Hermione woke to the shrill cry of a child, the same way she had been woken up for the past four years. She considered rolling over to tap her companion on the shoulder, ask him to go to the child instead, except of course he wasn't there. He had never come home.
She made her way blearily down the hall to the small pink bedroom at the end. "Oh Cressie you've got yourself into a right mess my baby" she said as her gaze fell upon the four year old who was caught up amongst her blankets. It took some time to settle the girl again, Hermione almost falling asleep on the bed next to her.
"Mum, you're in Cressida's room again" a soft voice said, pulling her from her slumber again. A small boy stood in front of her, his brown hair curly and untameable like hers. She stood kissing him on the head before pushing him in the direction of his room.
"Back to bed Hugo my sweet, I'll see you in the morning" Hermione said entering her lonely, cold room once again. The smell of Ron that had once lingered was long gone, he had been missing for two months now, a mission at the Auror's office gone wrong.
There marriage wasn't working up to that point anyway, they had simply stayed together for the children and what Hermione believed was Ron's incessant need to be the same as Harry, yet that didn't mean his disappearance didn't cause her severe heartache. She had tried to remain strong for her children, for her friends and family and for herself but deep inside she knew that after a month of him being gone the chances of him coming home were slim.

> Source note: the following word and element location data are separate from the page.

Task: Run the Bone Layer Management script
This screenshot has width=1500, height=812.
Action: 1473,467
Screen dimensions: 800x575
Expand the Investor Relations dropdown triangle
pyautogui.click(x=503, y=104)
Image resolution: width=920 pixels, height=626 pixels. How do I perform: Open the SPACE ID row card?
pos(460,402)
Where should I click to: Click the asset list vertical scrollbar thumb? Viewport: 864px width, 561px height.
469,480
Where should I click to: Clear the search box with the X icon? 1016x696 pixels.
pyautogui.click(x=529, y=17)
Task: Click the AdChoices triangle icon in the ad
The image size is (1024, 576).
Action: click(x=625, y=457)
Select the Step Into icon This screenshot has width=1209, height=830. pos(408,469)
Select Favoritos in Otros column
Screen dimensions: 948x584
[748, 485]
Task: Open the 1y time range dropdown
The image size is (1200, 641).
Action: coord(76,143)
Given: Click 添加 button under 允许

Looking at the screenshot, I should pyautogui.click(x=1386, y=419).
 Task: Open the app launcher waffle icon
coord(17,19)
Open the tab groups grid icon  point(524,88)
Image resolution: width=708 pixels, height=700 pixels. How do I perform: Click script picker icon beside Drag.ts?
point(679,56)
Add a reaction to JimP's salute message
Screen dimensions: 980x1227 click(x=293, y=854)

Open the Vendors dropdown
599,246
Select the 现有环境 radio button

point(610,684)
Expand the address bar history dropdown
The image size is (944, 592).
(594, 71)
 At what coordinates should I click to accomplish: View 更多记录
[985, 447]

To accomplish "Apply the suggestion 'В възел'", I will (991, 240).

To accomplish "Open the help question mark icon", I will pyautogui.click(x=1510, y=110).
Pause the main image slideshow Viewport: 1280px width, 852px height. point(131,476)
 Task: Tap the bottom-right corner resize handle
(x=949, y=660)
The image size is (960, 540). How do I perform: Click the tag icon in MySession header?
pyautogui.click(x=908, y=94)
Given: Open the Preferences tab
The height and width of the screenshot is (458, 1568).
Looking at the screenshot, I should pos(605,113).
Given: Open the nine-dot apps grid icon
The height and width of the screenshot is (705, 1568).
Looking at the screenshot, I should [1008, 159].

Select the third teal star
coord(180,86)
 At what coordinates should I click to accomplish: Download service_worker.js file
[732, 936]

Hugo at 10 years old could understand that his father was missing, his job had always been dangerous and that was never a secret around the home. Cressida at age four didn't understand and simply wanted her Daddy to come home. Hermione had held a sliver of hope, until earlier that day when the Minister of Magic, Kingsley Shacklebolt walked through her front gate.
He offered his condolences, said Ron's body was too dismembered to identify on sight. Hermione hadn't cried then, she hadn't cried as Ginny and Harry sat sobbing in her living room, and she hadn't cried as she held her only son who screamed for the loss of his father. She had remained strong all day, held it together and went to sleep in the bed they had shared for 11 years. It wasn't until 11:57 that evening that she allowed the tears to fall. She cried for her failed marriage, for her children, for her friends and family who suffered this loss alongside her, for her husband whose life was stolen, and for herself - a woman who had everything and yet simultaneously had absolutely nothing.
Draco stood in his kitchen thumbing through his mail and sipping his shitty lukewarm coffee when a small card unlike any of the other bills and work notices caught his eye. He pulled it out, his face going stony when he realised it was an invite to something he had hoped to never attend:
Please help us in commemorating
War hero Ron Weasley
Supporting his wife Hermione
and children Hugo and Cressie
in their bereavement.
Funeral today 12pm.
The coffee that was lukewarm felt ice cold in Draco's throat as he read the words over and over again. He had known Ron Weasley was missing, he had worked alongside Seamus Finnegan and Dean Thomas for nearly two months now, and lord knows the two of them were nearly grey from the stress of it all. The job of an auror was a dangerous one, everybody knew that. Most family men didn't keep in the industry - Potter had looked for other employment after the birth of his first spawn, Draco had known that. Draco didn't like Weasley, hated him in fact, but there was a strange ache in his chest when he thought of Hermione and the two children the weasel had left behind.
Draco glanced at the clock and saw that he had 20 minutes to change and make it to the funeral. He cleared his schedule and changed into his nicest black suit, leaving a note for his mother to let her know where he had gone and calling Blaise on the way out telling him to meet him there. He refused to acknowledge the tear that escaped his eyes when he blinked, the death of a man he supposedly hated wouldn't get to him, he would see to that.